Below are several records. Retype exactly those lines running from the one with "This screenshot has width=806, height=431." through the one with "This screenshot has height=924, width=760.", end lines included, and no others.

___ RECORDS TO PROCESS

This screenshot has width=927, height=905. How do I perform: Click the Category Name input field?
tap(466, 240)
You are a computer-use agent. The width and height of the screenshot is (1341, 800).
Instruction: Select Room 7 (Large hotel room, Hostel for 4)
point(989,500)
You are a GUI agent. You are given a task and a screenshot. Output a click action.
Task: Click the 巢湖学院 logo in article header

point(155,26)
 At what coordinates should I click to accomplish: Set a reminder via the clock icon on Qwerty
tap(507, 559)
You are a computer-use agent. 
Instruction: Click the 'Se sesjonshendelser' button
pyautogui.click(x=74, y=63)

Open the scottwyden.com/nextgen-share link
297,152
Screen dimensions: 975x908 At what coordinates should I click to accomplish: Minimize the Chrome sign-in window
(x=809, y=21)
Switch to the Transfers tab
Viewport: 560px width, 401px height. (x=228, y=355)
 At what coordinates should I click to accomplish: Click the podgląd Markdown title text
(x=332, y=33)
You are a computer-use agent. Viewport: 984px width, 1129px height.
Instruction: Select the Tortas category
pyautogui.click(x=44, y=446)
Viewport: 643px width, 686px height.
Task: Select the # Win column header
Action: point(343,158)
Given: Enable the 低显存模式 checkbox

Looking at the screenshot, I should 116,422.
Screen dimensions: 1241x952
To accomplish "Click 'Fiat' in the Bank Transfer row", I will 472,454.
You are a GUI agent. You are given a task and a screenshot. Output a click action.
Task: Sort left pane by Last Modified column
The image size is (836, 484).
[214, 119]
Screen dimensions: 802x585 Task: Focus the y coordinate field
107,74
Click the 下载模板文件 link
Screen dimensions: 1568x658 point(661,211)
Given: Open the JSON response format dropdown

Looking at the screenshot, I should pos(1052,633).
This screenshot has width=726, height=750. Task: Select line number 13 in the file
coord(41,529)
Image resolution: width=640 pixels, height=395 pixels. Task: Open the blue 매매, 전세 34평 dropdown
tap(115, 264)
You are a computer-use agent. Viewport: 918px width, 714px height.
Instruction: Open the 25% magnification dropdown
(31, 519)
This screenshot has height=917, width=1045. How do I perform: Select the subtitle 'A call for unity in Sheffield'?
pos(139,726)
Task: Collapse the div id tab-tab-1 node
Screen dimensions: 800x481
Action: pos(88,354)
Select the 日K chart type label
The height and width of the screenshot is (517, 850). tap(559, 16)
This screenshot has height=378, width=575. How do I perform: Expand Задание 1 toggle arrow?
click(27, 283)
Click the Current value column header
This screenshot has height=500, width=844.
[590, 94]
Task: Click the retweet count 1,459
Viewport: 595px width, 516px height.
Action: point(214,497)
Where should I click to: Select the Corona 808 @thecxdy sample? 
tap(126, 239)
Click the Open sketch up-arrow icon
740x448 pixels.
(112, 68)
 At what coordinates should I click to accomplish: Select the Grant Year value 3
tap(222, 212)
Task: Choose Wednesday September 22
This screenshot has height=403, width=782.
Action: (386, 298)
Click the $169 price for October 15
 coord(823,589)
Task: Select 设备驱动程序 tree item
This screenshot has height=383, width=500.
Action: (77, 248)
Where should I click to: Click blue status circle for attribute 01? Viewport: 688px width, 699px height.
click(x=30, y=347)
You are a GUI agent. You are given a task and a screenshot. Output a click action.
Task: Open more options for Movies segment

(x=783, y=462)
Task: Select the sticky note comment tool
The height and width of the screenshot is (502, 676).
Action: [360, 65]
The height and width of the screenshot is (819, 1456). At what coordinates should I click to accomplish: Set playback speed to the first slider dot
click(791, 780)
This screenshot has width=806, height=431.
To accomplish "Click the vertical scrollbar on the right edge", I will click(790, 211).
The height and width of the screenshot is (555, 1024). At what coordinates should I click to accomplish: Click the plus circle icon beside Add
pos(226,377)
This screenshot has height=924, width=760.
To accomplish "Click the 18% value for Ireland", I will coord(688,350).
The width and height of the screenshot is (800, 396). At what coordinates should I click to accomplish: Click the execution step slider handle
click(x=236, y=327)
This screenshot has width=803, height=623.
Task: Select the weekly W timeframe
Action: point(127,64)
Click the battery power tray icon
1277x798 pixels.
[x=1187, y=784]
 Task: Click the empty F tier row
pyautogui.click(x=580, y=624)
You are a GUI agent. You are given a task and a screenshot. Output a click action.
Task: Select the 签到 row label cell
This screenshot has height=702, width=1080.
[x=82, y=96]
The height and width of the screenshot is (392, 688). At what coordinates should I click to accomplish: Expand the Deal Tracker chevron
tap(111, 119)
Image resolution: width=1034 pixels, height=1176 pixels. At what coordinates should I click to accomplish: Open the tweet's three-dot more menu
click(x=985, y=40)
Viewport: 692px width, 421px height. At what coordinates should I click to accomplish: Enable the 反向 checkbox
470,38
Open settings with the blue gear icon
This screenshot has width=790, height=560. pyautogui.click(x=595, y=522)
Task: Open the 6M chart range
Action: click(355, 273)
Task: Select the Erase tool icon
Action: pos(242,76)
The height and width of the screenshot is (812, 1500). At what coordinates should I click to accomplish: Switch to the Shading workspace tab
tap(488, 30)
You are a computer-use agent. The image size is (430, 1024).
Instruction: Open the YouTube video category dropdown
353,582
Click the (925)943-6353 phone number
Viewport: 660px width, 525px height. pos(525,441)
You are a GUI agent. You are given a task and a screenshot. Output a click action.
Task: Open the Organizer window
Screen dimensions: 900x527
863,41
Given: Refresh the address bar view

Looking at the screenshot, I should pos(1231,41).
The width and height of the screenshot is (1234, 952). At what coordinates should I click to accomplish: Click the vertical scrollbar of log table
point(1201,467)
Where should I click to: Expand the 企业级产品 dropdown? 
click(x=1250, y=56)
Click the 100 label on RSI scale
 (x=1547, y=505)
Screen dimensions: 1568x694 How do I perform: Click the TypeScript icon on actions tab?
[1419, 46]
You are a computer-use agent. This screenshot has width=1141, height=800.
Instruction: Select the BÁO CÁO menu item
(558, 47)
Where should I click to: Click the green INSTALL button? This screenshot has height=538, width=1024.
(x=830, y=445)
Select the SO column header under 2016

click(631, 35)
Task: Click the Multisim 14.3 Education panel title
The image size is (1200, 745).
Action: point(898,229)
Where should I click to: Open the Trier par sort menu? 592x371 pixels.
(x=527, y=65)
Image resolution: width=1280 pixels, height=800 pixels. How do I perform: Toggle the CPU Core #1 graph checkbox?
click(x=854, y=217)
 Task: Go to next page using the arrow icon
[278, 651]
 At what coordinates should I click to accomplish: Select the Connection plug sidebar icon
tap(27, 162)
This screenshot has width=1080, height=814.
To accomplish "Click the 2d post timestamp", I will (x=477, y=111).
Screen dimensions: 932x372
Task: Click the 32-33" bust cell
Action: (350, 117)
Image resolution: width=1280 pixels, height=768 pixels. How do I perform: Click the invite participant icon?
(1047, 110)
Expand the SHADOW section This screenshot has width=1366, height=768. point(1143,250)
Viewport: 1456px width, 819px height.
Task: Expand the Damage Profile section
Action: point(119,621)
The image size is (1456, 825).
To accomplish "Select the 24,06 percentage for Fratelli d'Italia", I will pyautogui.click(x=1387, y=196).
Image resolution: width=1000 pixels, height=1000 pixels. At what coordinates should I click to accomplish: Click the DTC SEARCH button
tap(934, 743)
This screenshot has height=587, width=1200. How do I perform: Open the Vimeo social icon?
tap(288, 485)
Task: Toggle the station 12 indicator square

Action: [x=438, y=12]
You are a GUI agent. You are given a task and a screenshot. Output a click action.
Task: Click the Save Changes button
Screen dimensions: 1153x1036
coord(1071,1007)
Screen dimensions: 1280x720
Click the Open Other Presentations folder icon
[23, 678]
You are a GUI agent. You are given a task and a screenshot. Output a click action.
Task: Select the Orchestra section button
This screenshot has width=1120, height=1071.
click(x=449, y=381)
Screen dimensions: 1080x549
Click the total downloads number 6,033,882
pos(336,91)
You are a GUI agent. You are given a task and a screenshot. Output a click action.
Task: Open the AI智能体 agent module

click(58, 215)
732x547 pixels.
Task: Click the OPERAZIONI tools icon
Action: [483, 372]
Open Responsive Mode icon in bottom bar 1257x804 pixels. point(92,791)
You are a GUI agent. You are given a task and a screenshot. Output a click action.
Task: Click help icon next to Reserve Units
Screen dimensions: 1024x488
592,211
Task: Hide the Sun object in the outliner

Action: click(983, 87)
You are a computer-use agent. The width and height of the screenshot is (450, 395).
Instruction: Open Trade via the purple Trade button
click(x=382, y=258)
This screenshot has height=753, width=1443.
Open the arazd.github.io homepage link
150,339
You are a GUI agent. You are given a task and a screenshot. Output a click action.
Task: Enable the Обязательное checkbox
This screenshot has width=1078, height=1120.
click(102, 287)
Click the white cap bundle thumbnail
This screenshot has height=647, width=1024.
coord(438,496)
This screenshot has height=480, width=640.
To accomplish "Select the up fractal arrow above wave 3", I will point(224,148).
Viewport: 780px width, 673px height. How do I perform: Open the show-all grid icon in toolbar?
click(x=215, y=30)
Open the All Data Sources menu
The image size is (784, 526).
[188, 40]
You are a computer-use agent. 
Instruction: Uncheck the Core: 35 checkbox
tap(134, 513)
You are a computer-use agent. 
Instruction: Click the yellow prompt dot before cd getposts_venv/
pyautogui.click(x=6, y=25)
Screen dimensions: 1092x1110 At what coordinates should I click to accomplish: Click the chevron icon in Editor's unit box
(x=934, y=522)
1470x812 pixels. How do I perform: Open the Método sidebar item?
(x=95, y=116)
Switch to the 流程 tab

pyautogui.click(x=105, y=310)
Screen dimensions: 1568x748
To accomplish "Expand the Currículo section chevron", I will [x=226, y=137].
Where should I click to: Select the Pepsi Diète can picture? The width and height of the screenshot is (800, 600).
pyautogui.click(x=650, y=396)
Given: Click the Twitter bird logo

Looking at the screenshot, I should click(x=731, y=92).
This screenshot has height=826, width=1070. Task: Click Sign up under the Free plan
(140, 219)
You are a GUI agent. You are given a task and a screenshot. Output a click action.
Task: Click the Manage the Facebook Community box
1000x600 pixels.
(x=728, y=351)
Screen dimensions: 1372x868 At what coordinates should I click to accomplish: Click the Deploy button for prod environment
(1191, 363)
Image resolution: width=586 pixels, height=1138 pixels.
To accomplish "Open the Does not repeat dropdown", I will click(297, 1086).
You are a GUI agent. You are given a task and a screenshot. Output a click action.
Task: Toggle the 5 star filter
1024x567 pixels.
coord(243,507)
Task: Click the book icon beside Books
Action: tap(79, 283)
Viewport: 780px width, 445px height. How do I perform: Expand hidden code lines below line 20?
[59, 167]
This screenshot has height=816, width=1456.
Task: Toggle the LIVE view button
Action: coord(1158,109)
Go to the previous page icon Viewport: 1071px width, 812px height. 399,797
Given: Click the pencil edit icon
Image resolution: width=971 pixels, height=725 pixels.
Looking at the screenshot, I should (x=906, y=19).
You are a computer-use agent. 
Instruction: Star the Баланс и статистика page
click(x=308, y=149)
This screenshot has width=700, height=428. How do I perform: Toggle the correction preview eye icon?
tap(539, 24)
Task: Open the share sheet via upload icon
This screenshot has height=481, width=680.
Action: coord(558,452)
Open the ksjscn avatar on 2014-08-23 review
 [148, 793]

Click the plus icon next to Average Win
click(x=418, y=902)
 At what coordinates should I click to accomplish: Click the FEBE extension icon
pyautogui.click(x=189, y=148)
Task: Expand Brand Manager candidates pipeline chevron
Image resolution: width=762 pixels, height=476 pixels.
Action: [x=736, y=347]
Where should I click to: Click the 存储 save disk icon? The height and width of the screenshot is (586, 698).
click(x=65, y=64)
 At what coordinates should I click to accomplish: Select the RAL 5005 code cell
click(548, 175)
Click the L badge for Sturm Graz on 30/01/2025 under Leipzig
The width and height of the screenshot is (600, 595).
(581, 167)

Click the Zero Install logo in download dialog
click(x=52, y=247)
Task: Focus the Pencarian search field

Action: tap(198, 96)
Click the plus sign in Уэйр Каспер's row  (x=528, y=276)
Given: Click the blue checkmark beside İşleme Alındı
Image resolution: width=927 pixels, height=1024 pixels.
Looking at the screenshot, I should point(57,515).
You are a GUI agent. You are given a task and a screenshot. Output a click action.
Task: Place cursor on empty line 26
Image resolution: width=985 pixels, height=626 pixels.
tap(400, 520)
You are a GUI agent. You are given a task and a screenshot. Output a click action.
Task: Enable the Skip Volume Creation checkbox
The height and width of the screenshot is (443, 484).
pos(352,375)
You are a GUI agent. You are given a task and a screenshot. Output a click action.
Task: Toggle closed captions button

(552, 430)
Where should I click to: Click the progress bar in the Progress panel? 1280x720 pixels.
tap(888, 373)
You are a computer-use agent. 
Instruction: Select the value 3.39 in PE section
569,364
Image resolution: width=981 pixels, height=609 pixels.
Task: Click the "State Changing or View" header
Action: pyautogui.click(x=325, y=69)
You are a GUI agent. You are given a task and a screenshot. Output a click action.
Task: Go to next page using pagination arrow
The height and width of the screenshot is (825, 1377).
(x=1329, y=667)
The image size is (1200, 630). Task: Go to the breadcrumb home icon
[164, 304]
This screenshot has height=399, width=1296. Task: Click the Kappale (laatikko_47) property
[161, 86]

______

## COMPLETED TASK
This screenshot has width=806, height=431.
To accomplish "Click the vertical scrollbar on the right edge", I will click(790, 211).
The height and width of the screenshot is (555, 1024). At what coordinates should I click to accomplish: Click the plus circle icon beside Add
pos(226,377)
This screenshot has height=924, width=760.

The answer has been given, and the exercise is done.